There she was, up on stage, 11 years old, the co-star of The Piano,
clutching her Best Supporting Oscar, staring widely, grinning like a
maniac, breathing heavily and saying absolutely nothing. After 20
increasingly comical seconds, with Gene Hackman, having presented
her with the award, hovering uncomfortably in the background, Paquin,
the second youngest Best Supporting Actress (Tatum O'Neal's on the
top spot), quickly says her thank you's and giddily skips off the stage.
Enough already with the Oscar shtick, groans the 23-year-old Paquin
today. "Obviously that whole Oscar thing has allowed me to have
the opportunities that I've had. But you know what? It's not the
only thing I've done."
Which is a modest way of underselling an impeccably navigated
career path that has bounced Paquin from the lens of Franco
Zeffirelli (Jane Eyre) to Spike Lee (The 25th Hour)

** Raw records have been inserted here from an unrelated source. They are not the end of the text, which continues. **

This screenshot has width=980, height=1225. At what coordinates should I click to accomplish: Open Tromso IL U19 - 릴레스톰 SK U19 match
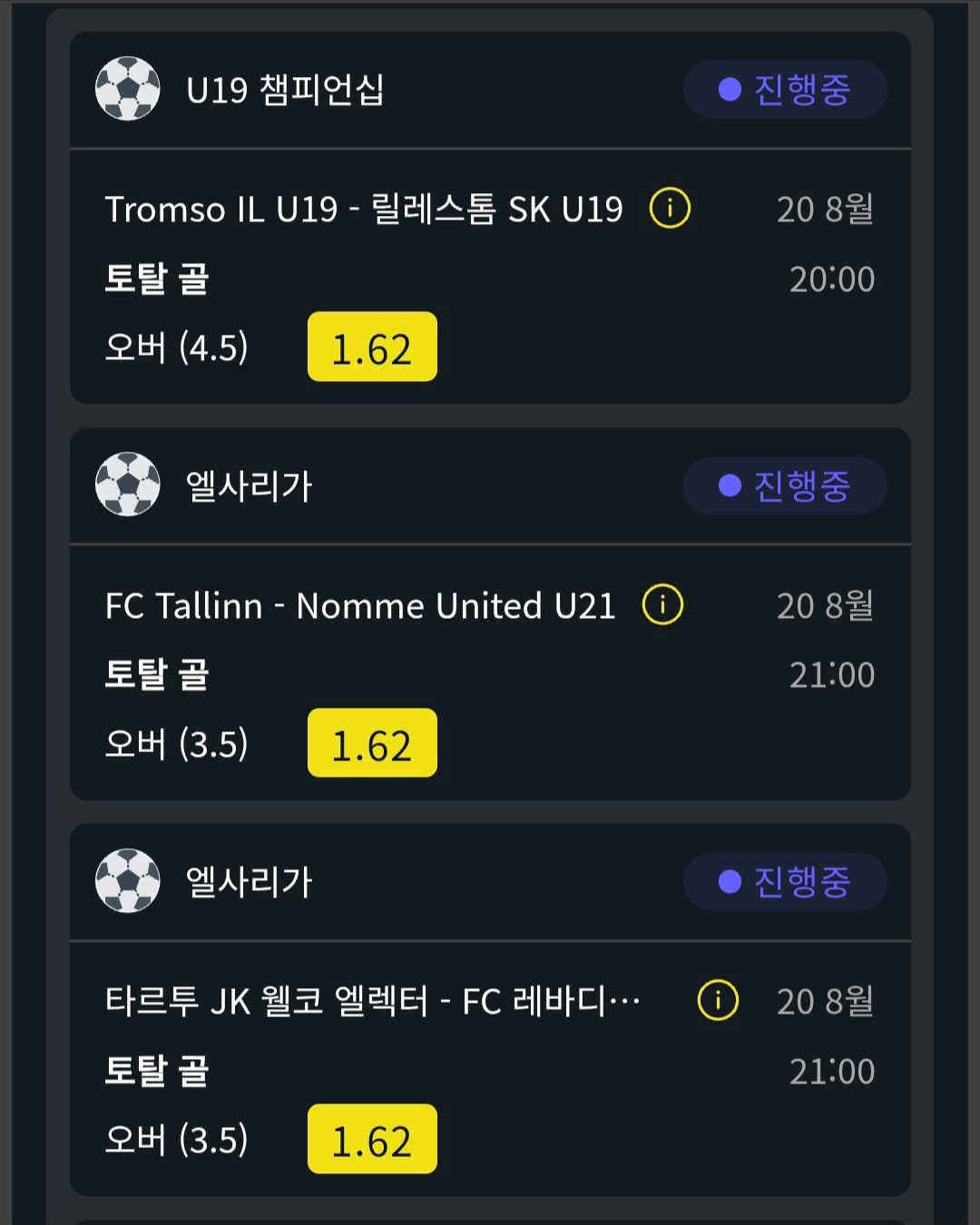(364, 210)
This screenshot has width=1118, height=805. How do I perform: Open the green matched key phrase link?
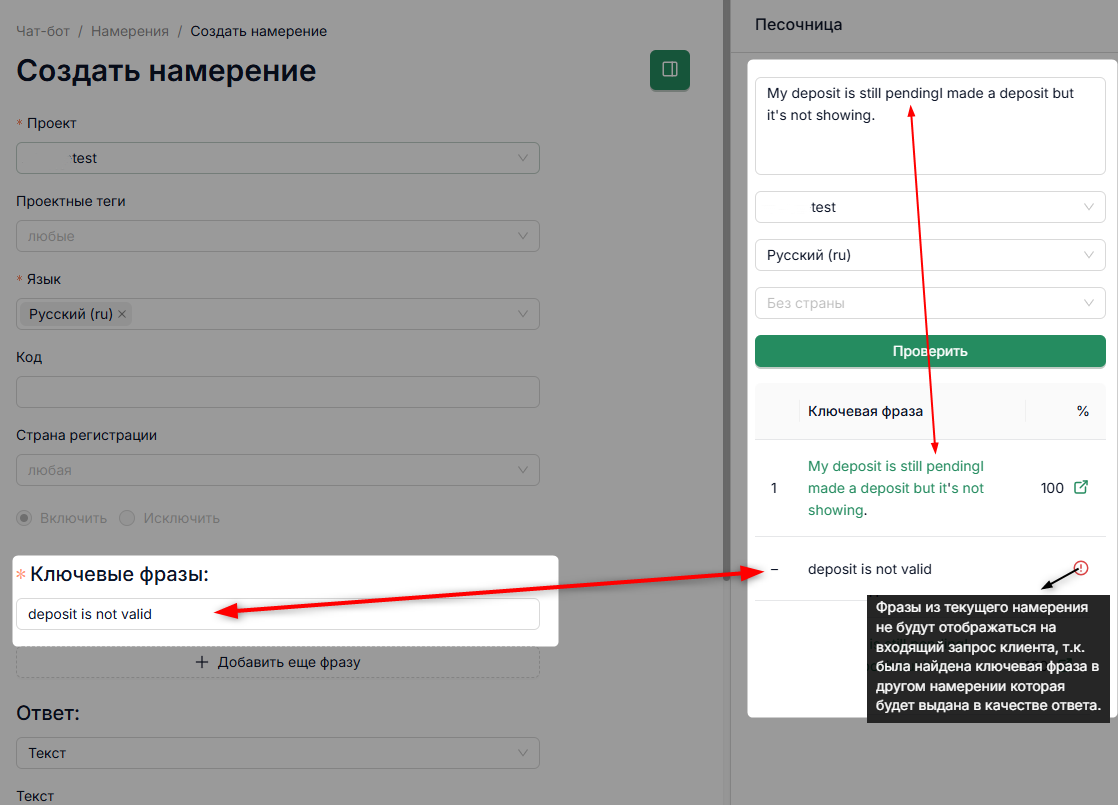896,488
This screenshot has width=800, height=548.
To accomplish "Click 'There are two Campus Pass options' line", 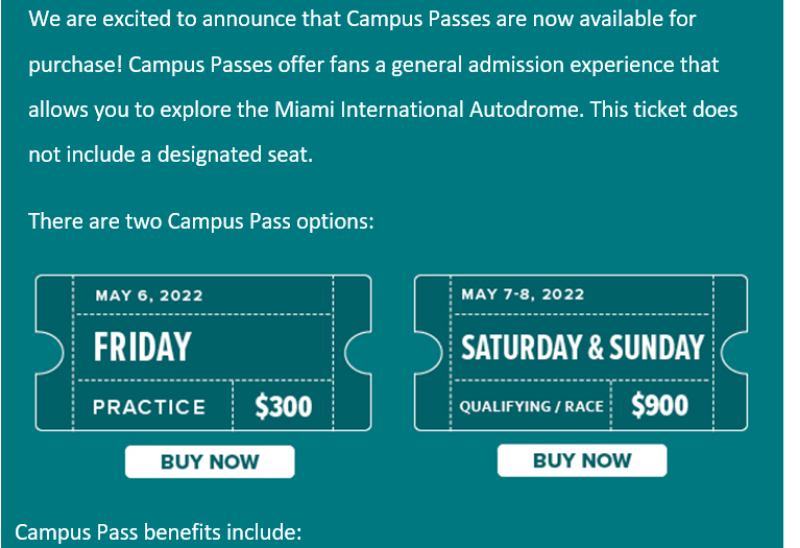I will pos(201,221).
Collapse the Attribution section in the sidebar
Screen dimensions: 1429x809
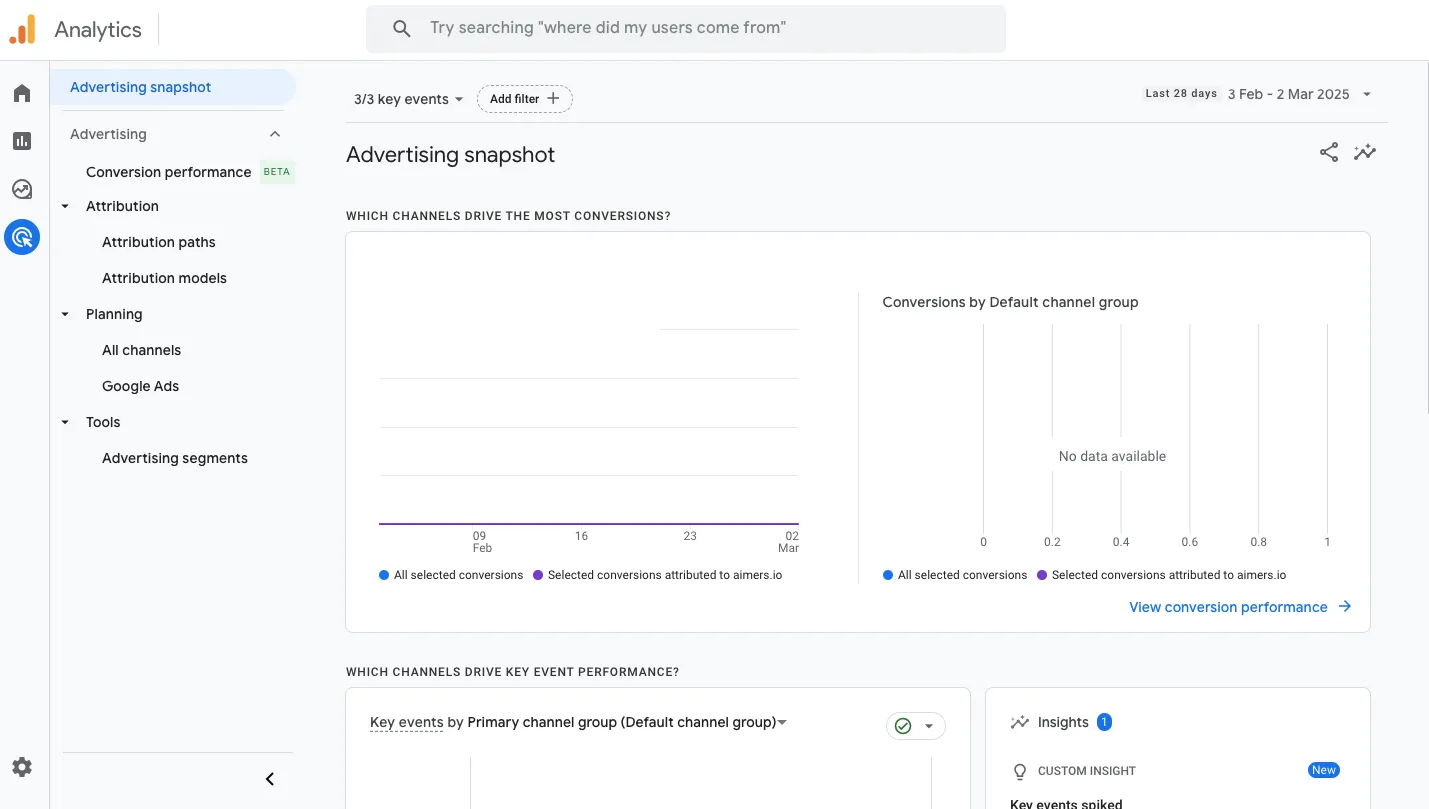point(64,206)
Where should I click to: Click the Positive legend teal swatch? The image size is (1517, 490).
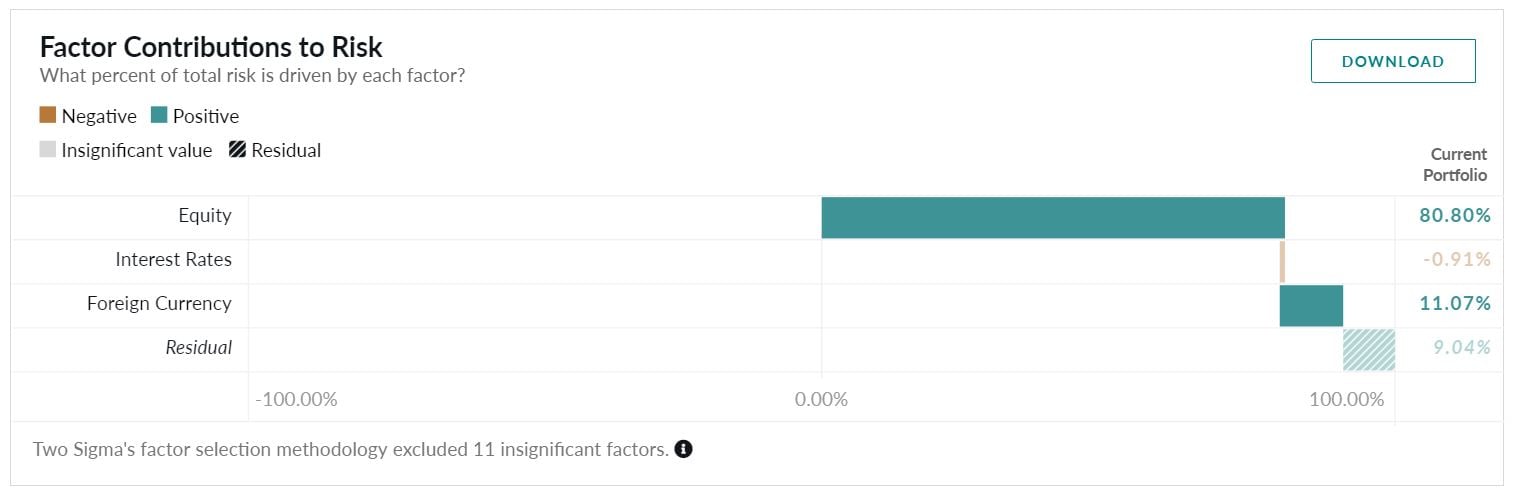coord(159,115)
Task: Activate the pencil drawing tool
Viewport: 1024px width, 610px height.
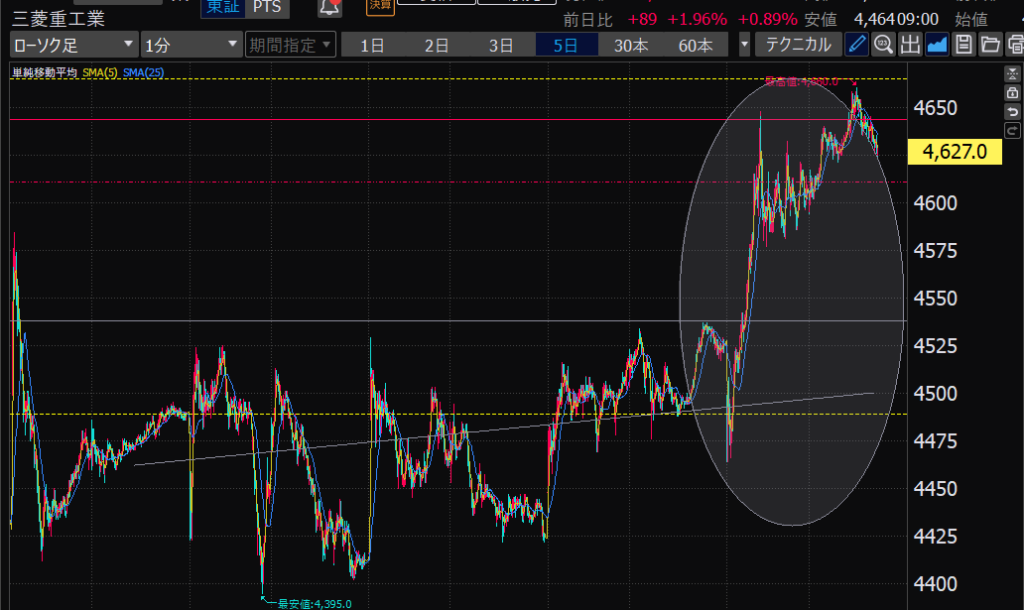Action: pyautogui.click(x=857, y=44)
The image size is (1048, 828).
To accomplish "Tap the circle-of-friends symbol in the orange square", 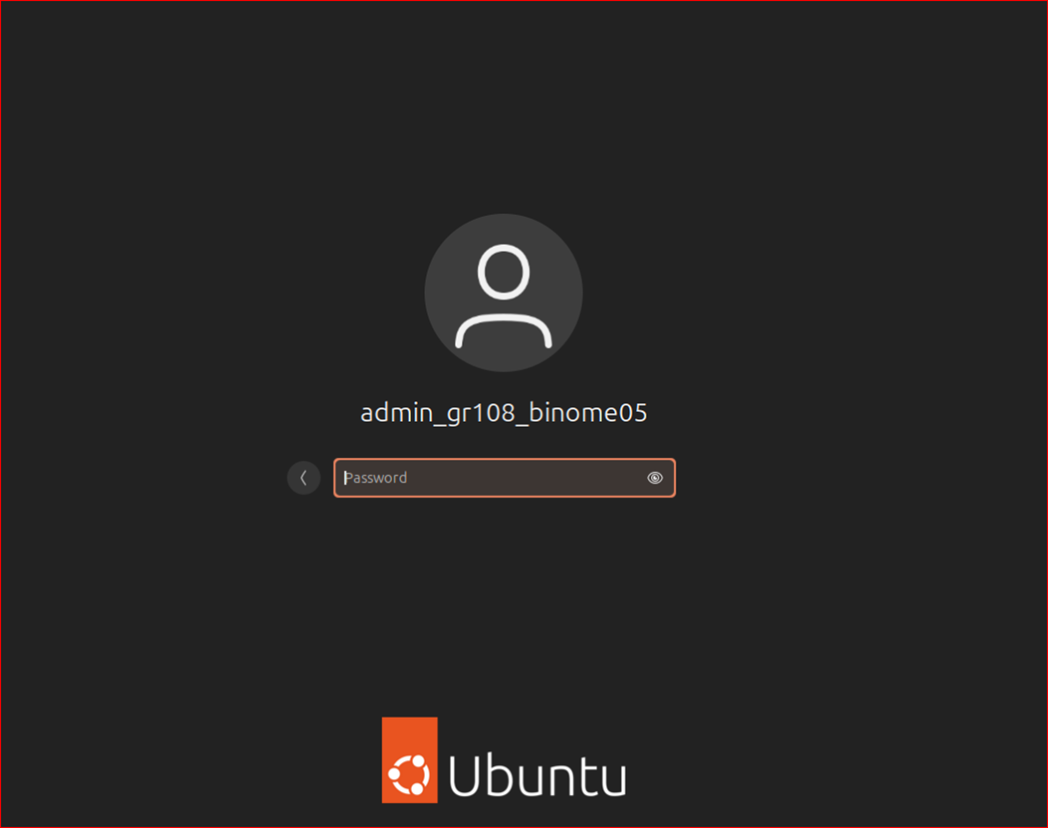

via the blockbusting X-Men movies and right into this
month's critically adored multiple-award winning New York dramedy
The Squid and the Whale.
That movie, directed by the rising tyro Noah Baumbach (the writer
of The Life Aquatic with Steve Zissou), is a witty and
biting analysis of a Brooklyn family on the brink of breakdown.
It co-stars Paquin as Lili, a quirky college siren who seduces
both her English professor (Jeff Daniels) and his son (Jesse
Eisenberg) without guilt or hesitation. "These are unusually
mature, complex characters," says Paquin, explaining the movie's
empathetic allure. "They do bad things for their own reasons,
but that doesn't make them morally bad. In fact your heart
breaks for these people."
Lili is pure Paquin. She's emblematic of a character type that
the actress has honed and played to unswerving perfection in
recent years. Sexually precocious, outwardly flirtatious, but
somehow held and grounded by a moribund undertow and a fey,
otherworldly sadness.
It's there in her best work, in Hurlyburly, in
Buffalo Soldiers, and even in her turn as Rogue,
the angst-ridden and literally "untouchable" outcast in
X-Men. So what does it say about her? "I like it
when people perceive different things going on under the
surface of a performance," she says cautiously.
The child of a Canadian father and a New Zealander mother,
Paquin grew up between continents. She attended the audition
in Wellington for The Piano on a whim -- she had just
moved school and was in need of a distraction. After her
surprise Oscar success she began to spend more time in North
America. Her parents split up during the filming of Carroll
Ballard's 1996 bird epic Fly Away Home, and Paquin
moved to LA with her mother.
The teen years were kind to her, as she avoided the dreaded
Adolescent Actor Meltdown. She credits her mother's loving
guidance for this, and her attendance at LA's strictly
academic Windward School. She was lucky, too. Her hormones
were kind to her and unlike, say, Shirley Temple or Haley
Joel Osment, her winning childhood cuteness wasn't steamrolled
into brutal anonymity by the physical vagaries of puberty.
"You mean, in other words, I didn't get ugly?" Er, yes.
"Well, thank you very much. I'm glad you think I didn't get
ugly. Although I think it's a little weird to talk about
my appearance. I look the way I look. But I suppose that,
yes, I got through puberty somewhat unscathed."
Unscathed or not, unconscious or not, Paquin parlayed a
promising teen career into fully fledged stardom. She is
currently regarded by a sizeable part of her fan-base,
especially the male X-Men devotees, as a sex
symbol. The online comic book discussion boards in
particular are alight with descriptive analyses of
Paquin's leather-clad rear on the movie posters.
She regards the X-Men phenomenon with something
approaching affectionate tolerance. She says that she gets
recognised a lot, especially around her new home in New
York's East Village.
At the moment she's battening down the hatches for the
summer onslaught by X-Men: The Last Stand. But
really, that whole blockbuster movie thing is not her.
"Besides X-Men, most of my movies have been smaller
films," she says.
Her next film is small, too. It's the new one from the
playwright/director Kenneth Lonergan (You Can Count on Me).
It's called Margaret and it's about a girl (Paquin)
who causes a bus crash.
"There's some pretty heavy stuff in there," she says,
gleefully. "But it's also an acknowledgement that you can
have light moments even when your life is falling to s***."